10.7 The “Dapper everything” fallacy
Dapper is fast, but not everything needs it. Using it for trivial lookups adds unnecessary complexity.
Over-optimized:
var customer = await _connection.QuerySingleAsync<Customer>(
"SELECT Id, Name FROM Customers WHERE Id = @Id", new { Id = id });
Pragmatic:
var customer = await _context.Customers.FindAsync(id);
Reserve Dapper for performance-critical queries, bulk operations, or complex projections. For simple operations, EF Core is more than sufficient.
11 Conclusion: The Best of Both Worlds
The hybrid strategy isn’t about choosing EF Core or Dapper—it’s about choosing both, in the right contexts. Senior developers, tech leads, and architects who adopt this mindset gain flexibility and resilience. By leveraging EF Core’s productivity for writes and Dapper’s performance for reads, you create systems that scale gracefully without sacrificing maintainability.
11.1 Recap of the Hybrid Philosophy
- EF Core excels at writes: It provides change tracking, transactional integrity, and migrations that simplify complex business logic.

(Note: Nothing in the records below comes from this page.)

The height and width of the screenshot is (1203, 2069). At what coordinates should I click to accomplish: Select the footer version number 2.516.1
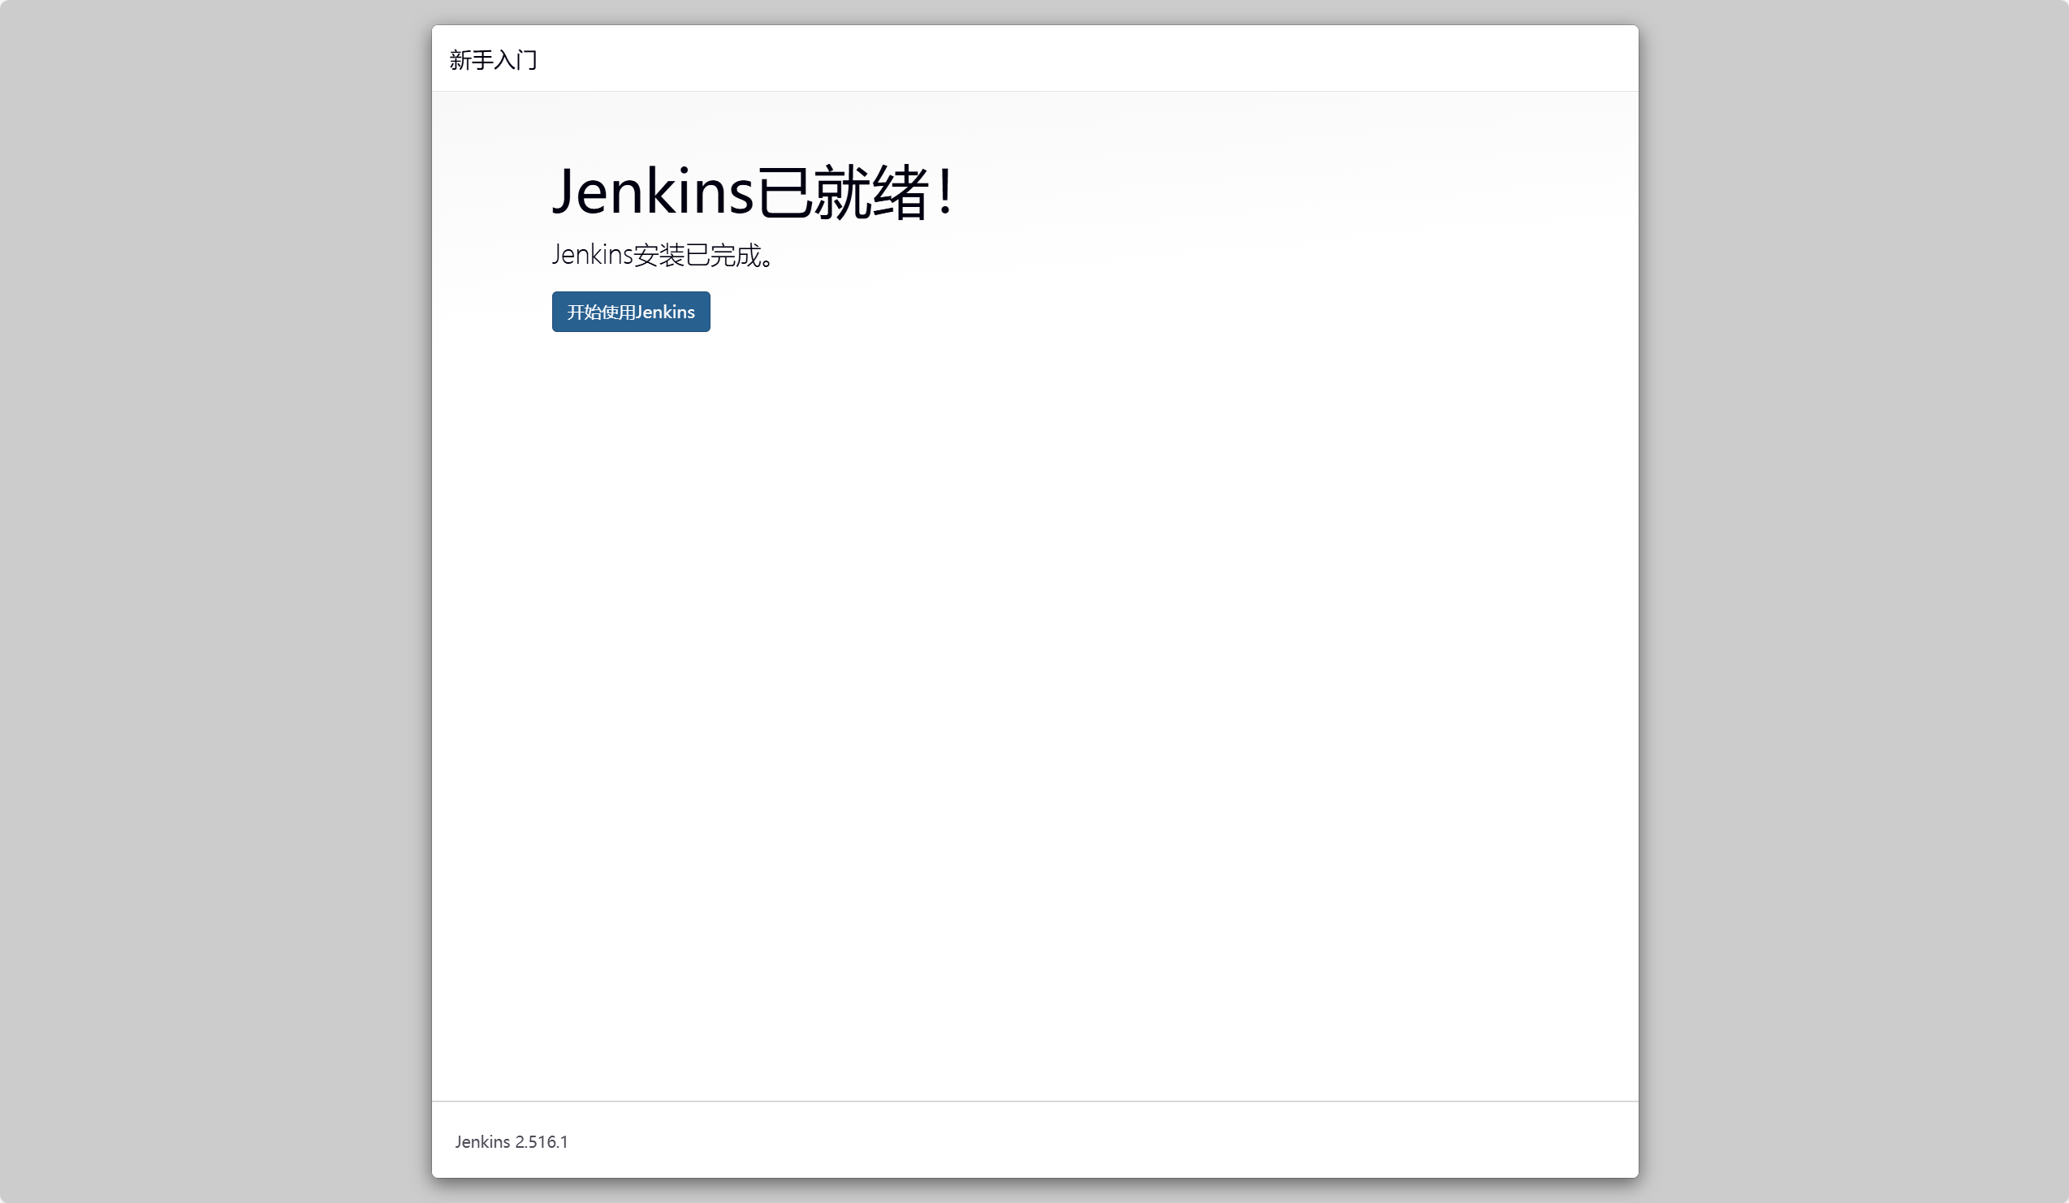coord(542,1141)
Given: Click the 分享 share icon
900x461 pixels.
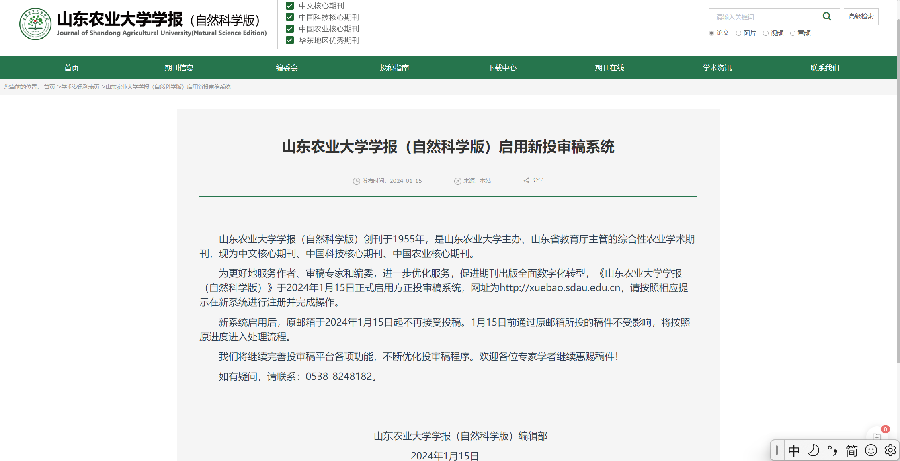Looking at the screenshot, I should (x=526, y=180).
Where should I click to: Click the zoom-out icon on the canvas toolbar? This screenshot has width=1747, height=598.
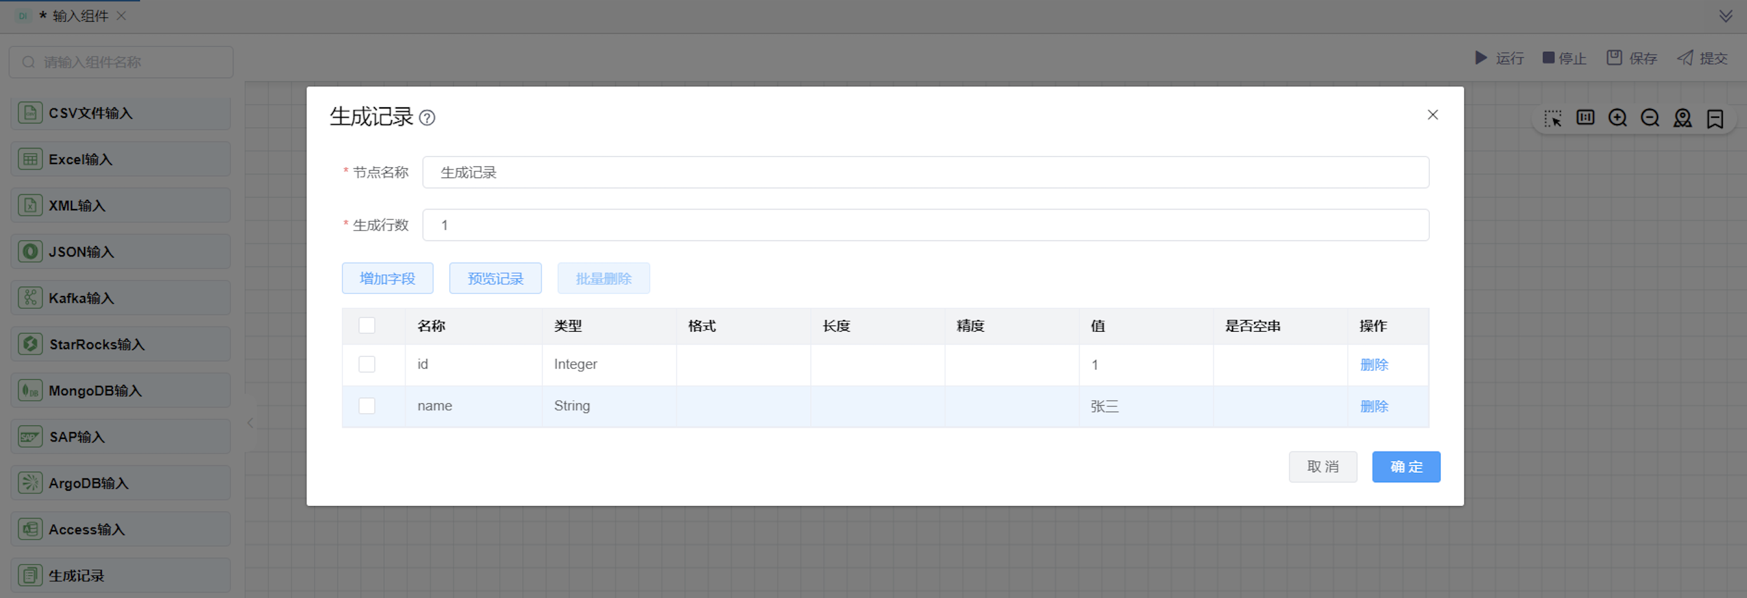point(1650,118)
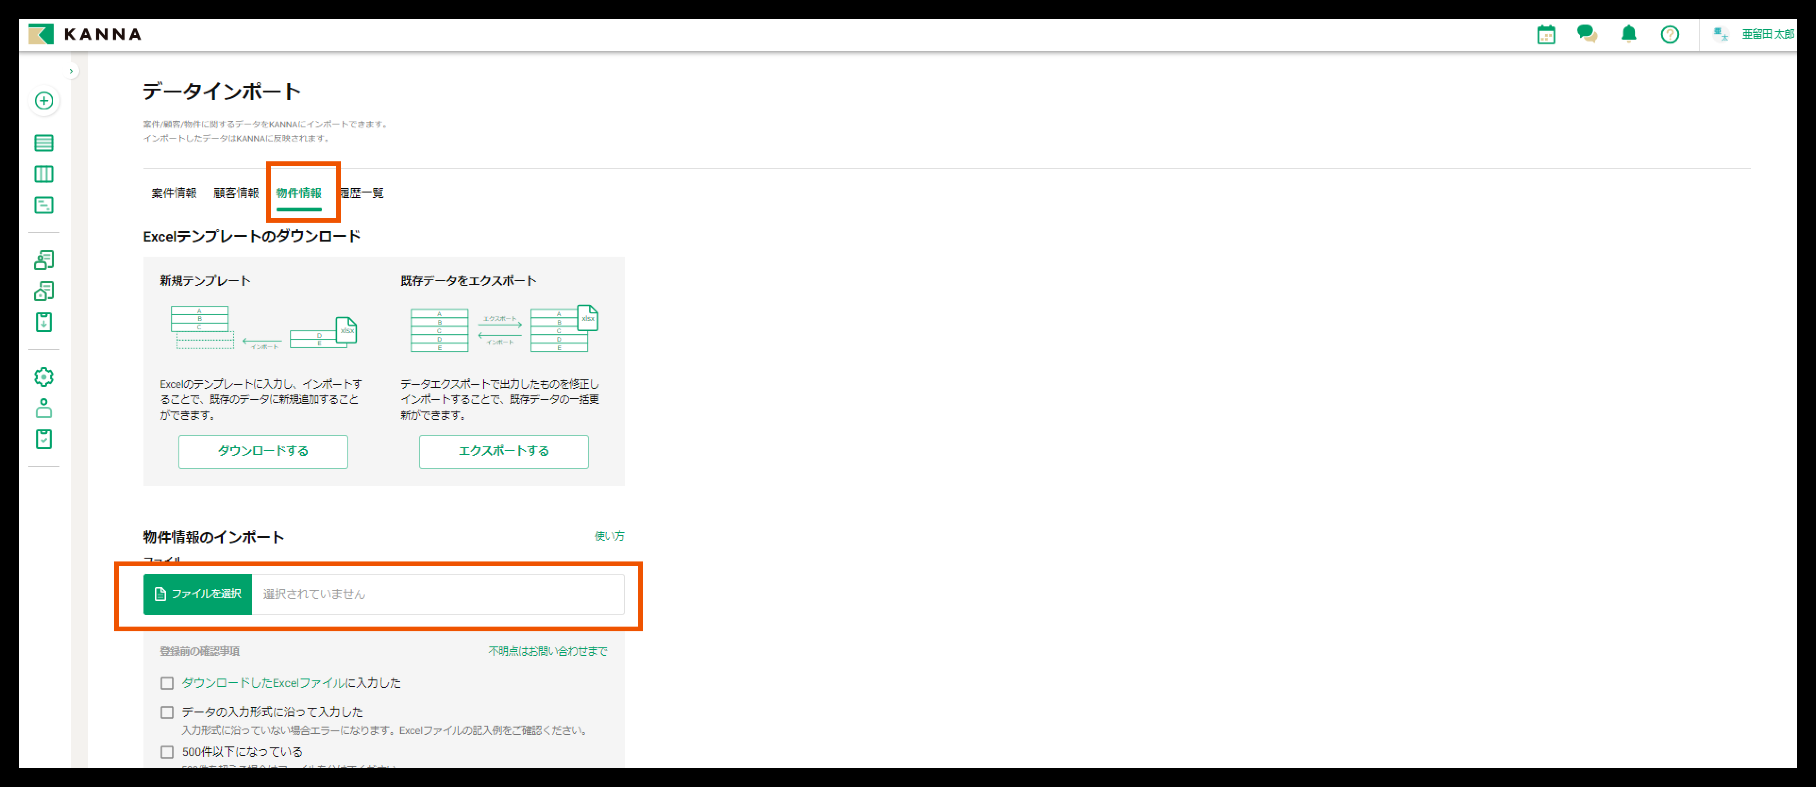Check the ダウンロードしたExcelファイルに入力した checkbox
Viewport: 1816px width, 787px height.
pyautogui.click(x=167, y=683)
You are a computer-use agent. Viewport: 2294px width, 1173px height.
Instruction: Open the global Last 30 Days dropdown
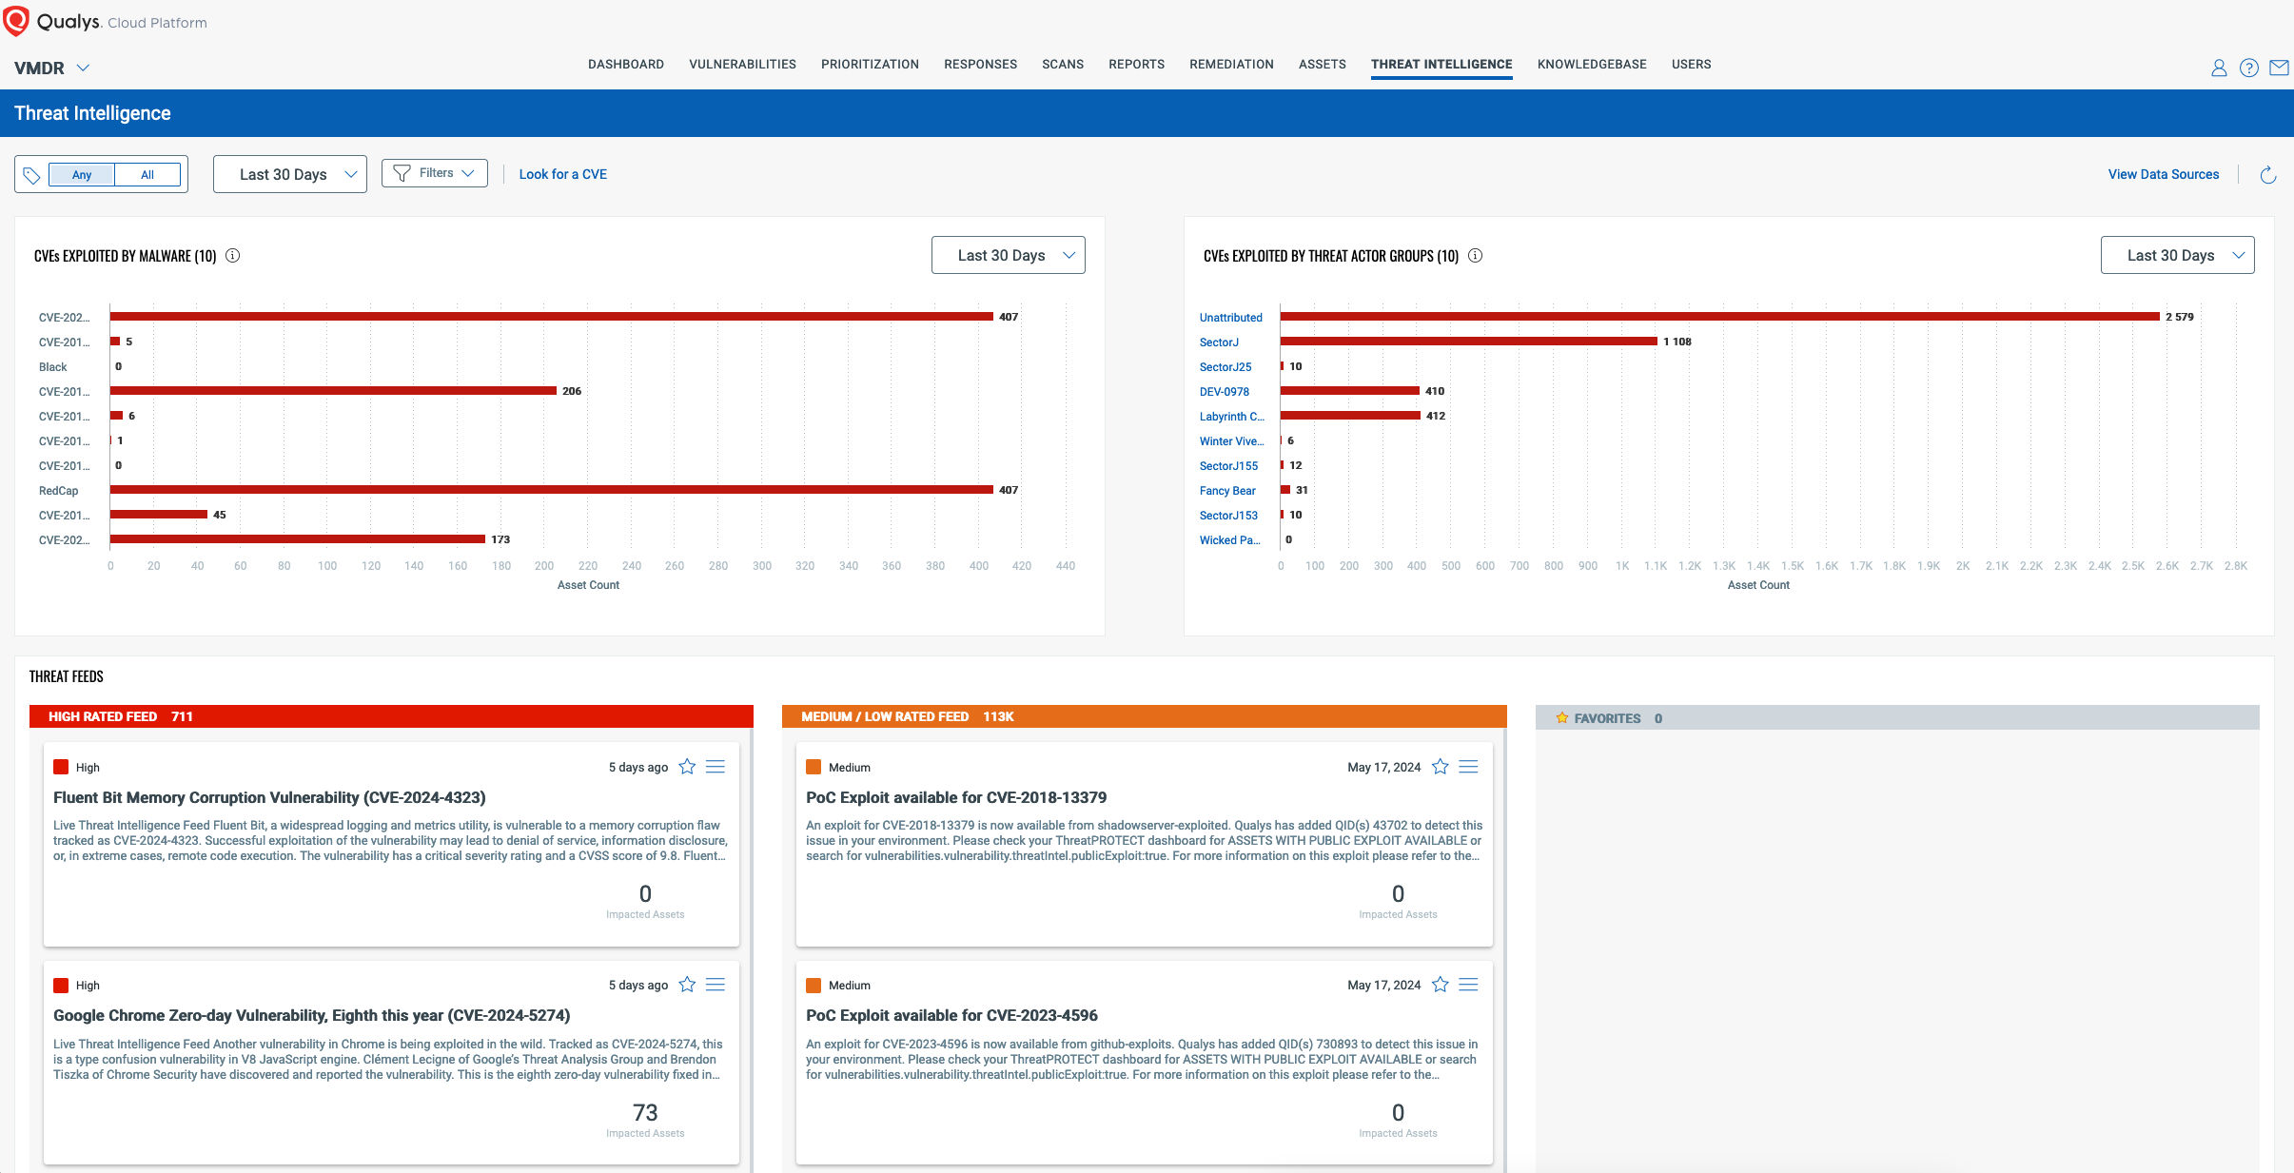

- Dapper excels at reads: It maps raw SQL to POCOs with minimal overhead, making it perfect for dashboards, reports, and projections.
- The hybrid approach avoids extremes: No ORM is perfect for all scenarios. Blending both yields pragmatic performance without overcomplicating simple tasks.
11.2 Final Decision Tree
When deciding which tool to use, apply this checklist:
- Is it a CUD operation with multiple entities? → Use EF Core.
- Does it require transaction management or change tracking? → Use EF Core.
- Is it a read-heavy, performance-critical query? → Use Dapper.
- Do you need bulk inserts, updates, or deletes? → Use Dapper or a bulk library.
- Is it a simple lookup by primary key? → Use EF Core for simplicity.
- Does it call a stored procedure or require advanced SQL features? → Use Dapper.
This decision tree helps keep choices consistent across the team.
11.3 The Future is Pragmatic
As EF Core continues to improve performance and Dapper continues to dominate as a micro-ORM, the most pragmatic path is to combine them. Senior engineers know that architecture is not about dogma—it’s about trade-offs. By embracing the hybrid mindset, you’re not just optimizing code, you’re optimizing for team velocity, scalability, and long-term maintainability.
The hallmark of technical maturity is choosing the right tool for the job, not forcing one tool into every situation.
11.4 Further Resources
For deeper dives and practical reference, explore the following resources:
- Entity Framework Core Documentation: https://learn.microsoft.com/ef/core/
- Dapper GitHub Repository: https://github.com/DapperLib/Dapper
- DapperPlus (ZZZ Projects): https://entityframework-plus.net/
- EFCore.BulkExtensions: https://github.com/borisdj/EFCore.BulkExtensions
- MediatR for CQRS and events: https://github.com/jbogard/MediatR
- BenchmarkDotNet for measuring ORM performance: https://benchmarkdotnet.org/
A companion GitHub repository with all examples from this article is available here: [GitHub Repository Link – Example Hybrid EF Core + Dapper Project] (provide in production setup).
By combining theory, patterns, and real-world code, you now have a playbook for hybrid EF Core and Dapper architecture—ready to apply in your next high-performance .NET system.